Order Michael Finch’s new book, A Time to Stand: HERE. Prof. Jason Hill calls it “an aesthetic and political tour de force.”

Arthur Brown, Willa Cather, Albert Bierstadt, Thomas Cole, Zora Neale Hurston and Daniel Burnham. If all these names ring true and deep in your historical knowledge of America, then I applaud you. If, however, they only bring a slight note of recognition, or perhaps none at all, then welcome to the club. You are certainly not alone.

The aforementioned names are among the cultural icons of American history, not just great in the American milieu, but some of the most notable artists and writers in world history. They are the cornerstone of the Golden Age of American culture, central to the American Renaissance in our art, architecture, and literature. They are just a passing few among a much more significant group of American artists. And yet, they are largely unknown to Americans today. Why?

I am not a scholar of any renown. I have four years of college behind me, but I didn’t pursue an advanced degree in the culture and history of America. I am a layman. With that said, 16 years of schooling in the United States should have gifted me some knowledge of the greatness and beauty of our American culture. Instead, my education was a wasteland, yet another example of the barrenness and tragedy of public education in our nation.
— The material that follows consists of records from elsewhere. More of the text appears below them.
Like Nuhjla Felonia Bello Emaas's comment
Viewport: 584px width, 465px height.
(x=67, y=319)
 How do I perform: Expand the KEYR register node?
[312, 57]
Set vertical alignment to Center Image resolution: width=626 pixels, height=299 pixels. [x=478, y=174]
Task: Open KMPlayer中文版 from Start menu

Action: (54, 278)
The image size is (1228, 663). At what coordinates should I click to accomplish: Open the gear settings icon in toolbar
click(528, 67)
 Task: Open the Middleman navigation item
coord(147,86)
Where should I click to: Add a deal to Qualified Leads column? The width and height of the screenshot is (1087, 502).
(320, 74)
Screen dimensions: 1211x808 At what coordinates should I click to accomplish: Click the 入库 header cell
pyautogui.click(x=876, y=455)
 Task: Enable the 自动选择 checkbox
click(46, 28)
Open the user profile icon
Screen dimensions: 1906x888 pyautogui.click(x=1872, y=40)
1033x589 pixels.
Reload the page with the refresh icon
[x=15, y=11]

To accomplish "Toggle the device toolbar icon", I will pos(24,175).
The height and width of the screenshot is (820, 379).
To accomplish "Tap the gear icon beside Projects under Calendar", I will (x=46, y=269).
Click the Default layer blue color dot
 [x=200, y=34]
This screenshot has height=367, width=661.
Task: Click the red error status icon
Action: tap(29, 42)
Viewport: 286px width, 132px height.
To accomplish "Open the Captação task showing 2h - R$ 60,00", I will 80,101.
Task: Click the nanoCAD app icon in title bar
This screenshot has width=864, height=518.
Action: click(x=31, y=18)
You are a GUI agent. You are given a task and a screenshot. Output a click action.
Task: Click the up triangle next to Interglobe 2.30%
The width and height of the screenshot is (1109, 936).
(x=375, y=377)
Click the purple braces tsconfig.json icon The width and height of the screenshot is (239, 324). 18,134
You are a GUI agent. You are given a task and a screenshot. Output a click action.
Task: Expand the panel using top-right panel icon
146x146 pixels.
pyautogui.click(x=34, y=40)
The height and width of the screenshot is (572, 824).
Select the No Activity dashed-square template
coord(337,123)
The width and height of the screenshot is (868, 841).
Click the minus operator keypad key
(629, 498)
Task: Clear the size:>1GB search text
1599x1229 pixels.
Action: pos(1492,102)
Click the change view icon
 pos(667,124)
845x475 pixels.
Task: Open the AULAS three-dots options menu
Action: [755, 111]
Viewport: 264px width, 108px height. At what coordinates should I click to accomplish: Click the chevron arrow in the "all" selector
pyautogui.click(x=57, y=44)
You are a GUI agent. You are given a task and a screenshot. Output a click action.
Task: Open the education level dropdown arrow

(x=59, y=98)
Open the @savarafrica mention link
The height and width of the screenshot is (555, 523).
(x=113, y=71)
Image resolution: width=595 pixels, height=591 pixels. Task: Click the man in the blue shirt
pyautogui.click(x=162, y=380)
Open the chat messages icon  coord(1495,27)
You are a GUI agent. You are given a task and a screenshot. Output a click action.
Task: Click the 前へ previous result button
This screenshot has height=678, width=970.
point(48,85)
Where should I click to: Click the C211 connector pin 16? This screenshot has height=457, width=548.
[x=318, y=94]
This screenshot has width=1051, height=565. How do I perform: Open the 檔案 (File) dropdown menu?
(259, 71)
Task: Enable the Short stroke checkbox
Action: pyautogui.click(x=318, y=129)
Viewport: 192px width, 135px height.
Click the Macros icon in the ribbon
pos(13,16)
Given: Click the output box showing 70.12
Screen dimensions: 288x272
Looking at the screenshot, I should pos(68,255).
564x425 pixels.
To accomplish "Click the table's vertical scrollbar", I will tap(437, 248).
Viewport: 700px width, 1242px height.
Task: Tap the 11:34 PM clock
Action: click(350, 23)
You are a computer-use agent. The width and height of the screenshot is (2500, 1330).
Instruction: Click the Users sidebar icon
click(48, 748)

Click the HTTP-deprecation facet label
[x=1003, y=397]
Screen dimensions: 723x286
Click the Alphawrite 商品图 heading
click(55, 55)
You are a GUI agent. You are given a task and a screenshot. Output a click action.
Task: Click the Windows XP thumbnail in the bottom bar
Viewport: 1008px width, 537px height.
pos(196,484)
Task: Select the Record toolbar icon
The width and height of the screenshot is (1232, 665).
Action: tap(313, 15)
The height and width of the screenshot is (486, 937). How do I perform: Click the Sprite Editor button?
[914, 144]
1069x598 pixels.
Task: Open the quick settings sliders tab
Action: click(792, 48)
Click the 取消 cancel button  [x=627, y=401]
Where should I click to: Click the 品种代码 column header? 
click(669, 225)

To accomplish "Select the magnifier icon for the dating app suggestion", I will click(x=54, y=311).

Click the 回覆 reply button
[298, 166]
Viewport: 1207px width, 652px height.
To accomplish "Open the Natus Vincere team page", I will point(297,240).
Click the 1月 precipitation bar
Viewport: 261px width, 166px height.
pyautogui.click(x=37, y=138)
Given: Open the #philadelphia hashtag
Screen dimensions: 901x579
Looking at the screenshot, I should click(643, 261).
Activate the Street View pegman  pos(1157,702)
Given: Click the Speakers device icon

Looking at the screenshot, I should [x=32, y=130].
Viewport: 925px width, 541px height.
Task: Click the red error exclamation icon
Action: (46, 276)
A life of learning is one of the great rewards of living. Taking the path of exploration in knowledge is one of the great pleasures of one’s life. What is more American than being self-taught, finding the beauty in greater knowledge and learning and losing yourself in the process of discovery?  All it takes is a window cracked open, a door left afar, and off one goes. We merely need inspiration and that slight nudge. But who will nudge us, given that our schools are no longer capable?

I have been blessed in life to have been taken down these paths of historical knowledge which I am still journeying on. A former boss introduced me to Henry Hope Reed’s magisterial classic The Golden City which illuminates the great American Renaissance of classically inspired architecture from 1876 to 1917. Hence, I learnt of Arthur Brown, Daniel Burnham, and so many others, and of the beauty of the classical buildings spreading from Washington D.C. to San Francisco.

A Wall Street Journal article on the Hudson River School led to my discovery of the incredible period of landscape painting in America from about 1825 to 1870, to Thomas Cole, Albert Bierstadt, Asher Durand, Frederic Church, and many more. The British historian Paul Johnson remarked that “from the 1820’s there emerged a school of landscape-painting (in America) the like of which the world has never seen.” The paintings are stunning, and awe inspiring in their reach to the heavens.  And they are all ours, a part of our American heritage.

Reading Joseph Epstein’s wonderful short book, The Novel, Who Needs It, introduced me to Willa Cather, an early 20th century writer who Epstein considers the greatest American novelist of the 20th century. Not Faulkner, Fitzgerald, Hemingway, or Steinbeck. Willa Cather.  After reading of eight of her novels, I was stunned; Cather’s writing was among the best I have ever read, period. And my initial shock turned to disappointment and anger that I had to wait until the age of 60 to discover this exemplar of American literature.

My intellectual journey throughout midlife made me realize the paucity of my formal education. What have our schools done for us?  Since the 1960’s, the Left has led a long march through the institutions, with education serving as the number one target. Bill Ayers, the 1960’s radical terrorist (or at the minimum, lover of terrorists, since his wife is former Weather Underground leader Bernardine Dohrn) transformed himself from radical revolutionary to esteemed professor at the University of Chicago’s School of Education. He and hundreds, if not thousands, of others took the same path. All for the purpose of teaching teachers what our children should learn. And we wonder why several generations of citizens have been taught the “Howard Zinn” version of American history.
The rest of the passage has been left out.